DIRECTIONS:
In the mailing-list message about terms returned by scan, repeat everything from "Re: Terms and" down to "16:08:58 -0800 (PST)", word for word.
*** Opening of TEXT SEGMENT ***
Re: Terms and display terms in scan from Ray Larson on 2004-02-20 (www-zig@w3.org from February 2004)

From: Ray Larson <ray@SIMS.Berkeley.EDU>
Date: Thu, 19 Feb 2004 16:08:58 -0800 (PST)
To: ajk@mds.rmit.edu.au
Cc: www-zig@w3.org
Message-Id: <200402200008.i1K08wes012822@sherlock.sims.berkeley.edu>

>>>>> "Alan" == Alan Kent <ajk@mds.rmit.edu.au> writes:

    Alan> On Thu, Feb 19, 2004 at 11:35:53AM +0000, Robert Sanderson
    Alan> wrote:
    >> We return the stemmed term, eg 'happi' for happy, happily,
    >> happiness.

This isn't completely true (and Rob knows better) what is returned
from scan is what was put into the index after normalization, so
if stemming was requested during normalization, stemmed terms are 
returned, if not, they are not stemmed.

    Alan> So returned 'term' values may be munged, but are used for
    Alan> searching.

    Alan> This implies you have to guarantee any output of your
    Alan> stemmer can be fed back into the stemmer and have the same
    Alan> value output again.  Otherwise the term from the scan could
    Alan> not be used for searching.
*** Close of TEXT SEGMENT ***
*** Opening of COLLECTED DATA ***
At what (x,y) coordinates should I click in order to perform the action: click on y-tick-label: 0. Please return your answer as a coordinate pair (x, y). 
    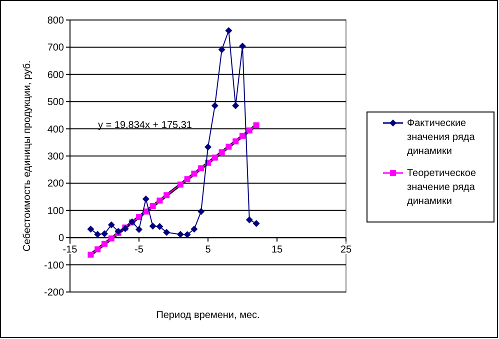
    Looking at the image, I should click on (61, 238).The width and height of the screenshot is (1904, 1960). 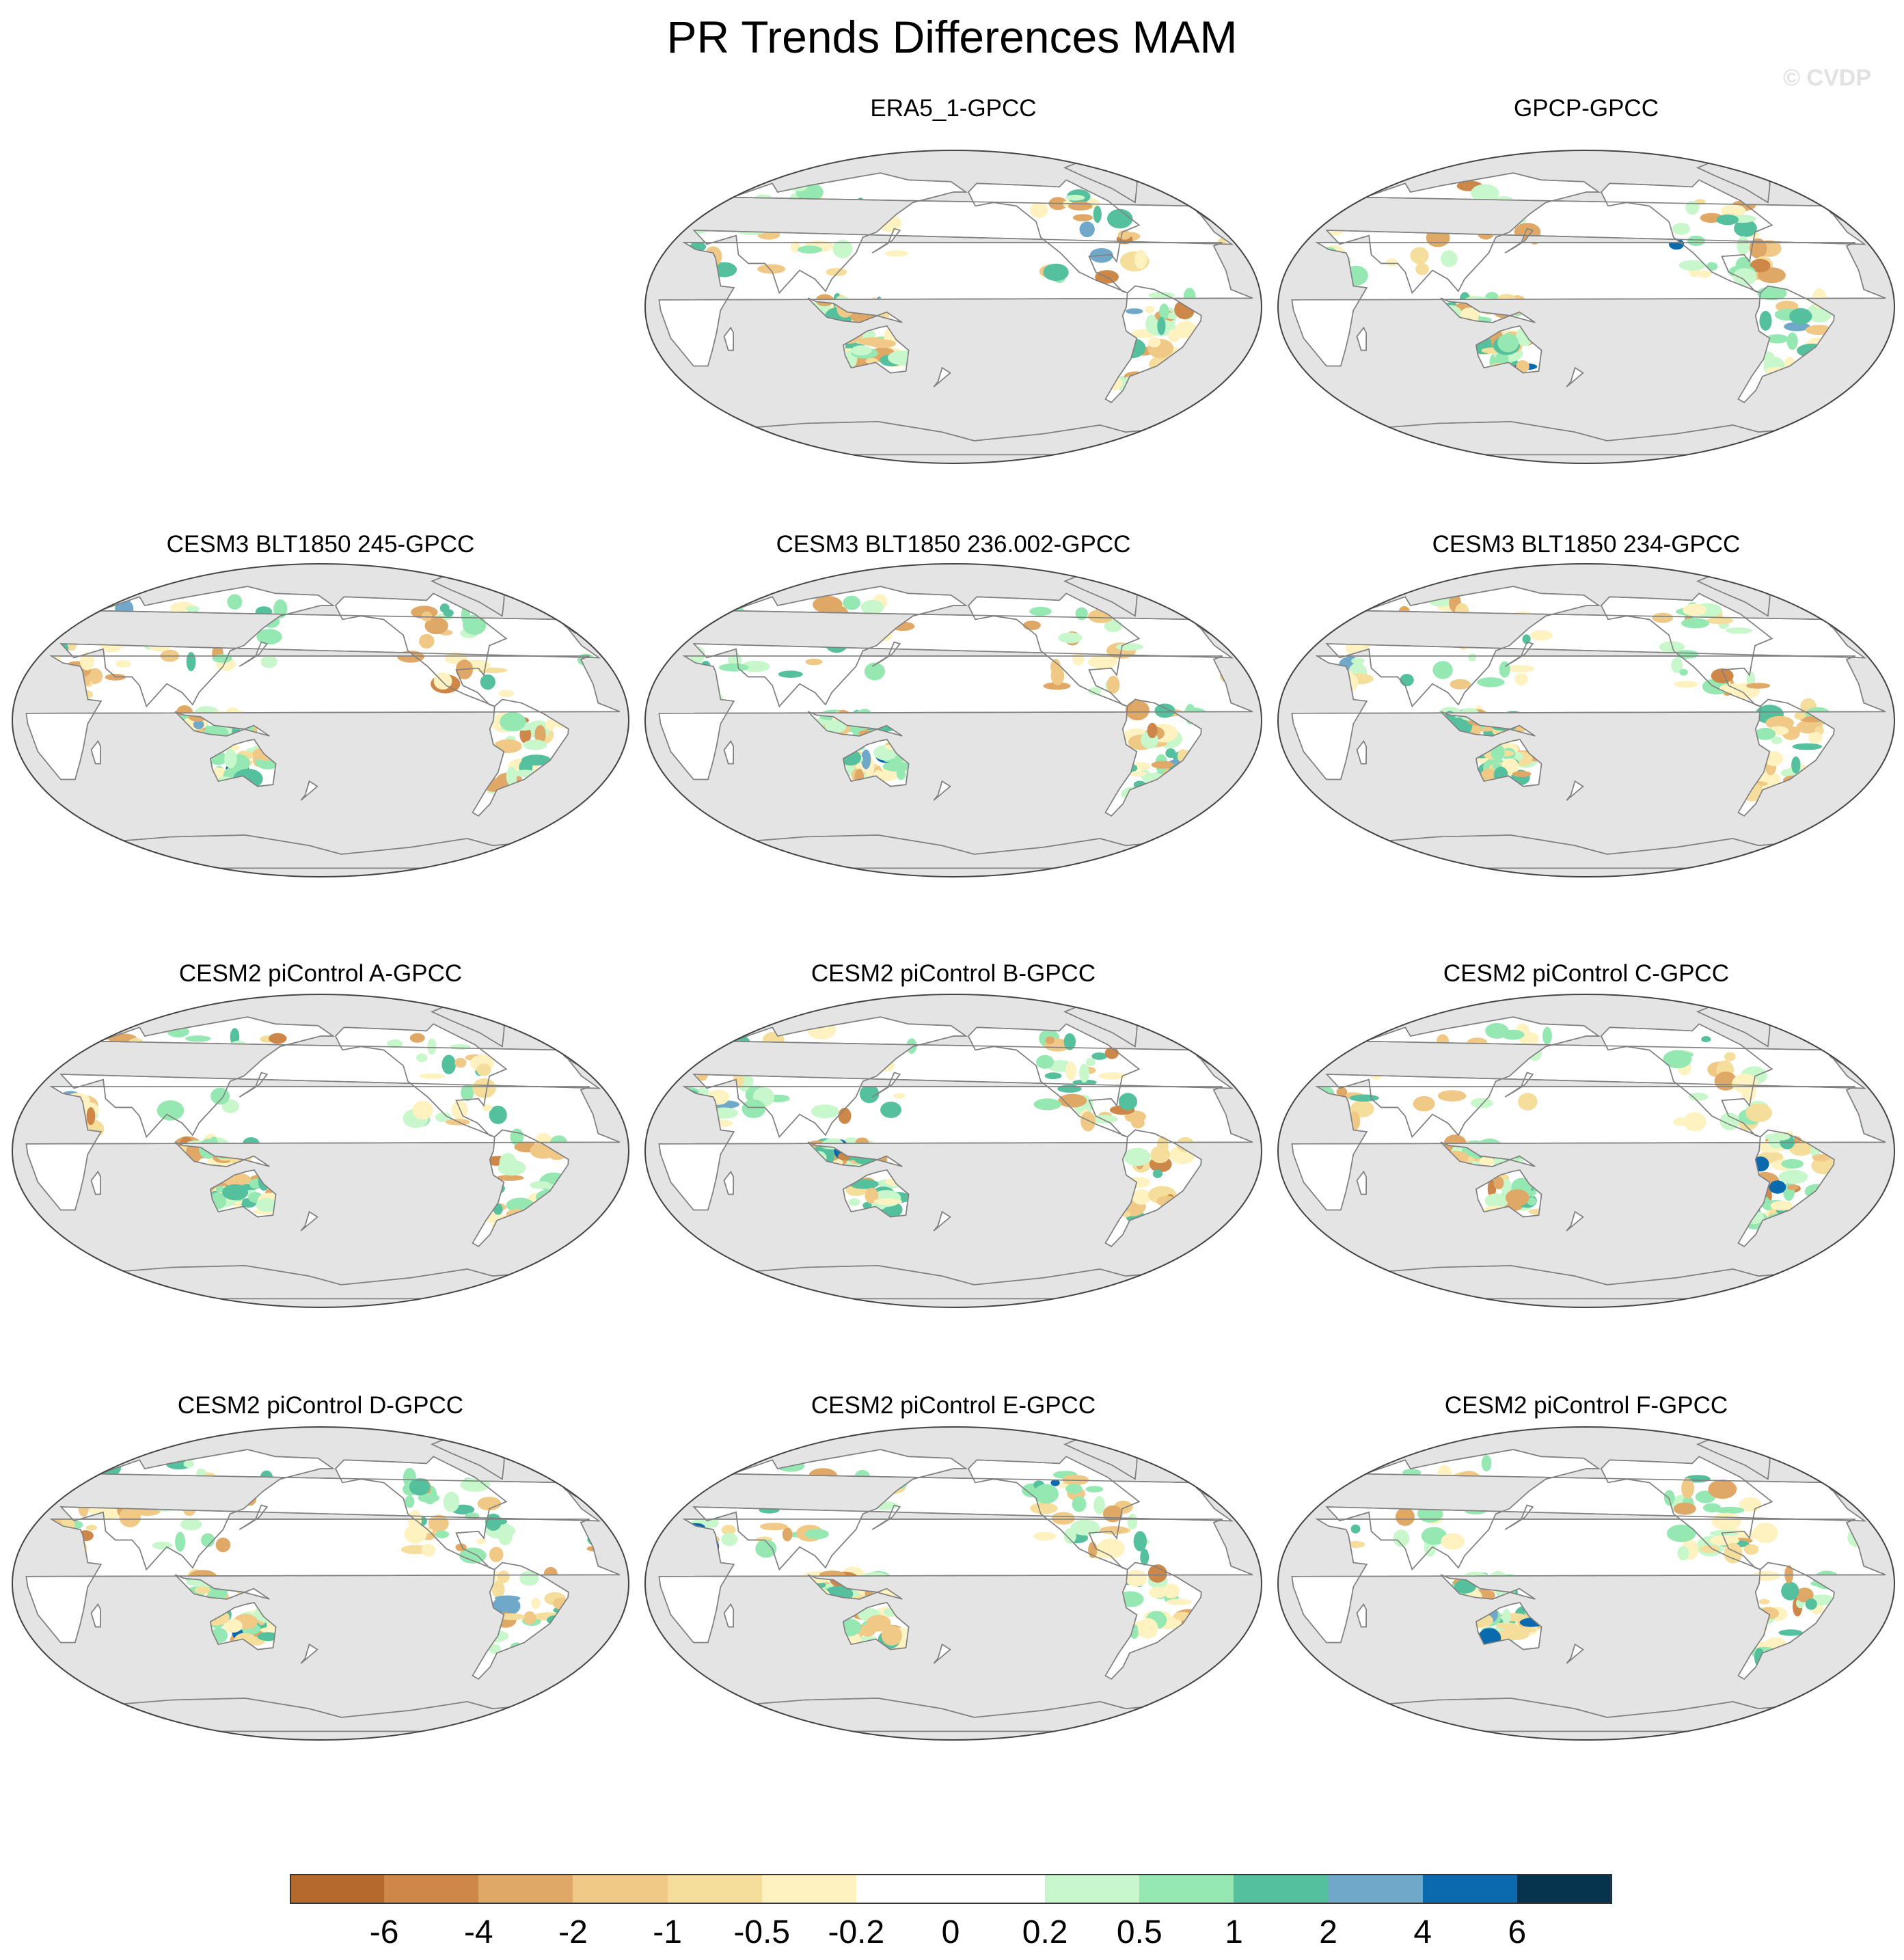 What do you see at coordinates (320, 1406) in the screenshot?
I see `panel-title: CESM2 piControl D-GPCC` at bounding box center [320, 1406].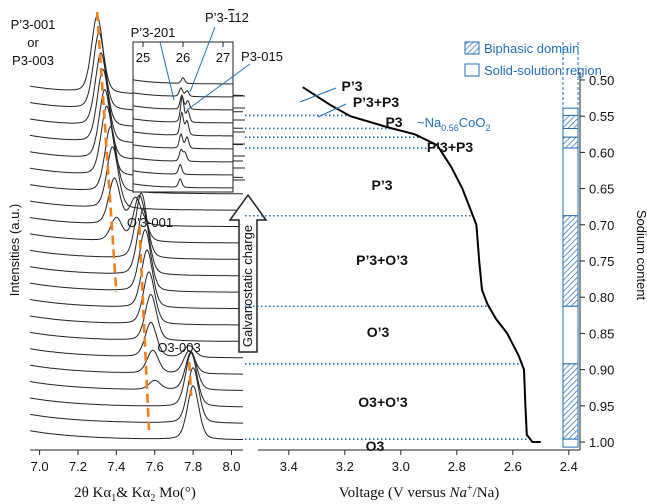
*** Close of COLLECTED DATA ***
SOLUTION BELOW:
Re: Terms and display terms in scan from Ray Larson on 2004-02-20 (www-zig@w3.org from February 2004)

From: Ray Larson <ray@SIMS.Berkeley.EDU>
Date: Thu, 19 Feb 2004 16:08:58 -0800 (PST)